#### Exercise directions
Could you return every record below without changing a word?

#### Source material

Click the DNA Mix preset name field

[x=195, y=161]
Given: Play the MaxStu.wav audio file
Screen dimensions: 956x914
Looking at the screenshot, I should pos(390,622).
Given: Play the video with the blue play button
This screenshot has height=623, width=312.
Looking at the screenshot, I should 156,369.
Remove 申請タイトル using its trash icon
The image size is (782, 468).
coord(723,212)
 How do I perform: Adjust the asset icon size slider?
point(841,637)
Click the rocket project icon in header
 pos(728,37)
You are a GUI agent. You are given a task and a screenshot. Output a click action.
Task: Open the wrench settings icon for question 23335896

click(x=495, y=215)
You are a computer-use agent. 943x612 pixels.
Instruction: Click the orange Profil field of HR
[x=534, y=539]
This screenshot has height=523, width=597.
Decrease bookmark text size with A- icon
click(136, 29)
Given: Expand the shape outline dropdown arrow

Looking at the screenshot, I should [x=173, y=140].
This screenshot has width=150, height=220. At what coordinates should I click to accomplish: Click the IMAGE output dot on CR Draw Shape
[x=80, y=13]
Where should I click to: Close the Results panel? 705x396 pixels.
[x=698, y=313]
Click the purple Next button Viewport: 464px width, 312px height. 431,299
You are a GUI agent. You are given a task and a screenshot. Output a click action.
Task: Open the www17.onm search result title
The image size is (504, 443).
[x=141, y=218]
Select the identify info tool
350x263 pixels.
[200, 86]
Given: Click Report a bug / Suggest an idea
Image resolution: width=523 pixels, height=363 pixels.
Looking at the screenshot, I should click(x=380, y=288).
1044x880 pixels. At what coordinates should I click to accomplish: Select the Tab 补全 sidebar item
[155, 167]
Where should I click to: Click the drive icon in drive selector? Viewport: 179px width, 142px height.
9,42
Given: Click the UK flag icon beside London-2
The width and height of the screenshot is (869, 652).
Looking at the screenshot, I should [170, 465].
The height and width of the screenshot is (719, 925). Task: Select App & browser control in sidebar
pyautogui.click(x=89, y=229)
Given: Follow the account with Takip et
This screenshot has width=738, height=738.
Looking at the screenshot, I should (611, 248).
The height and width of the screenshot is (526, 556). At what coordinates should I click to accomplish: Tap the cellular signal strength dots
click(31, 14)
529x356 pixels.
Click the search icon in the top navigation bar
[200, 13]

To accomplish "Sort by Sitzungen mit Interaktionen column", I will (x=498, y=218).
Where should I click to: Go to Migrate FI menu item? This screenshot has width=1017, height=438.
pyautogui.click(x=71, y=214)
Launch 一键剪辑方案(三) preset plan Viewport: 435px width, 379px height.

#### Response
Click the DNA Mix preset name field

[x=195, y=161]
Given: Play the MaxStu.wav audio file
Screen dimensions: 956x914
Looking at the screenshot, I should pos(390,622).
Given: Play the video with the blue play button
This screenshot has height=623, width=312.
Looking at the screenshot, I should 156,369.
Remove 申請タイトル using its trash icon
The image size is (782, 468).
coord(723,212)
 How do I perform: Adjust the asset icon size slider?
point(841,637)
Click the rocket project icon in header
 pos(728,37)
You are a GUI agent. You are given a task and a screenshot. Output a click action.
Task: Open the wrench settings icon for question 23335896

click(x=495, y=215)
You are a computer-use agent. 943x612 pixels.
Instruction: Click the orange Profil field of HR
[x=534, y=539]
This screenshot has height=523, width=597.
Decrease bookmark text size with A- icon
click(136, 29)
Given: Expand the shape outline dropdown arrow

Looking at the screenshot, I should [x=173, y=140].
This screenshot has width=150, height=220. At what coordinates should I click to accomplish: Click the IMAGE output dot on CR Draw Shape
[x=80, y=13]
Where should I click to: Close the Results panel? 705x396 pixels.
[x=698, y=313]
Click the purple Next button Viewport: 464px width, 312px height. 431,299
You are a GUI agent. You are given a task and a screenshot. Output a click action.
Task: Open the www17.onm search result title
The image size is (504, 443).
[x=141, y=218]
Select the identify info tool
350x263 pixels.
[200, 86]
Given: Click Report a bug / Suggest an idea
Image resolution: width=523 pixels, height=363 pixels.
Looking at the screenshot, I should click(x=380, y=288).
1044x880 pixels. At what coordinates should I click to accomplish: Select the Tab 补全 sidebar item
[155, 167]
Where should I click to: Click the drive icon in drive selector? Viewport: 179px width, 142px height.
9,42
Given: Click the UK flag icon beside London-2
The width and height of the screenshot is (869, 652).
Looking at the screenshot, I should [170, 465].
The height and width of the screenshot is (719, 925). Task: Select App & browser control in sidebar
pyautogui.click(x=89, y=229)
Given: Follow the account with Takip et
This screenshot has width=738, height=738.
Looking at the screenshot, I should (611, 248).
The height and width of the screenshot is (526, 556). At what coordinates should I click to accomplish: Tap the cellular signal strength dots
click(31, 14)
529x356 pixels.
Click the search icon in the top navigation bar
[200, 13]

To accomplish "Sort by Sitzungen mit Interaktionen column", I will (x=498, y=218).
Where should I click to: Go to Migrate FI menu item? This screenshot has width=1017, height=438.
pyautogui.click(x=71, y=214)
Launch 一键剪辑方案(三) preset plan Viewport: 435px width, 379px height.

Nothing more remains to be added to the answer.